Sim2Real for Soft Robotic Fish via Differentiable Simulation
This work addresses the challenge of simulation-to-reality transfer for soft robots, which is incremental as it applies existing differentiable simulation concepts to a specific domain.
The authors tackled the problem of accurately simulating soft robotic mechanisms by developing a differentiable simulation tool to learn material parameters from quasi-static data, achieving millimeter-accuracy and within 3% error in predicting dynamic behavior for a soft robotic fish.

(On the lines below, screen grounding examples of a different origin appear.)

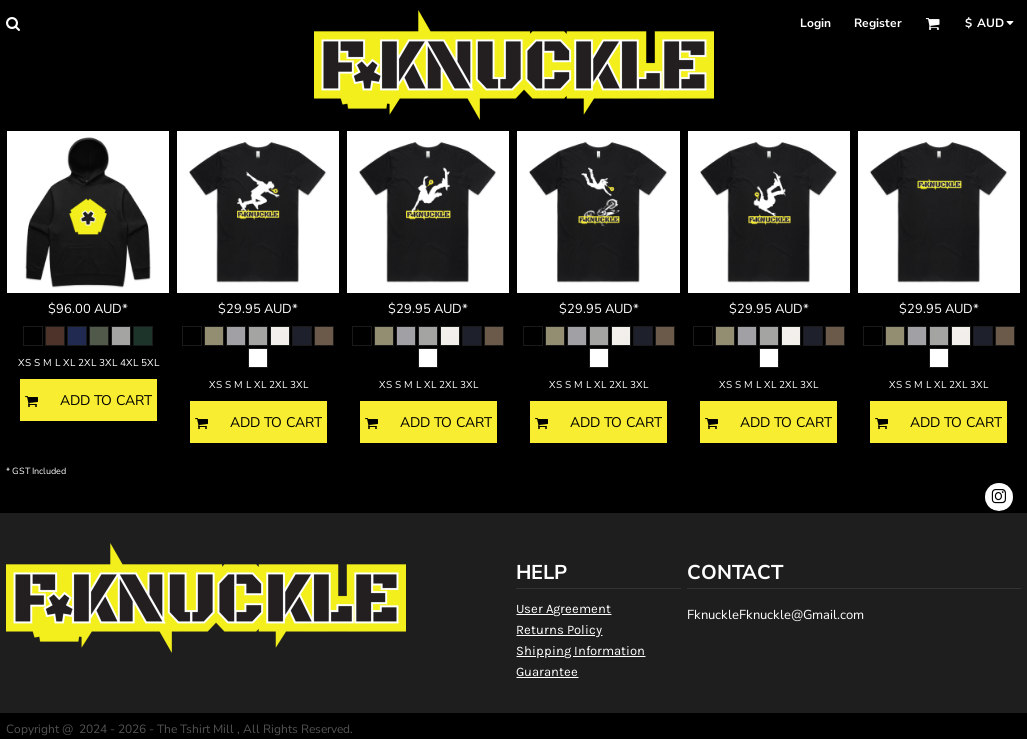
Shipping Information (580, 650)
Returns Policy (559, 629)
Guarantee (547, 671)
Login (815, 23)
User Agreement (563, 608)
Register (878, 23)
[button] (12, 23)
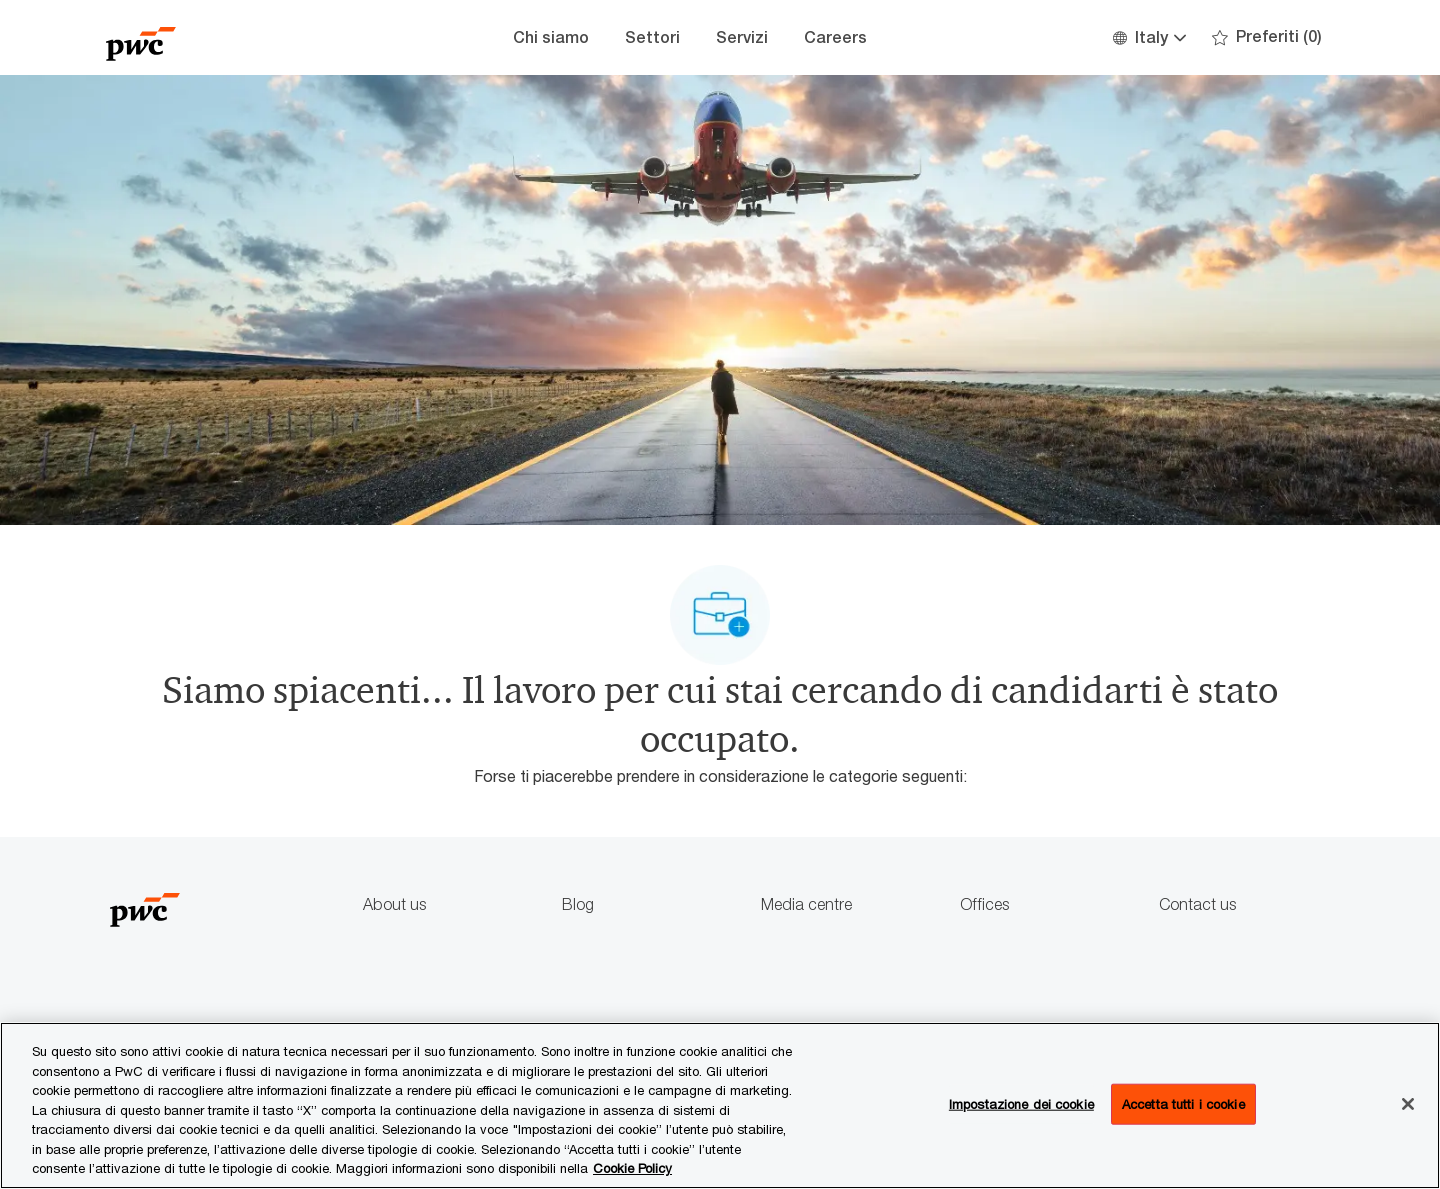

Accurate simulation of soft mechanisms under dynamic actuation is critical for the design of soft robots. We address this gap with our differentiable simulation tool by learning the material parameters of our soft robotic fish. On the example of a soft robotic fish, we demonstrate an experimentally-verified, fast optimization pipeline for learning the material parameters from quasi-static data via differentiable simulation and apply it to the prediction of dynamic performance. Our method identifies physically plausible Young's moduli for various soft silicone elastomers and stiff acetal copolymers used in creation of our three different robotic fish tail designs. We show that our method is compatible with varying internal geometry of the actuators, such as the number of hollow cavities. Our framework allows high fidelity prediction of dynamic behavior for composite bi-morph bending structures in real hardware to millimeter-accuracy and within 3 percent error normalized to actuator length. We provide a differentiable and robust estimate of the thrust force using a neural network thrust predictor; this estimate allows for accurate modeling of our experimental setup measuring bollard pull. This work presents a prototypical hardware and simulation problem solved using our differentiable framework; the framework can be applied to higher dimensional parameter inference, learning control policies, and computational design due to its differentiable character.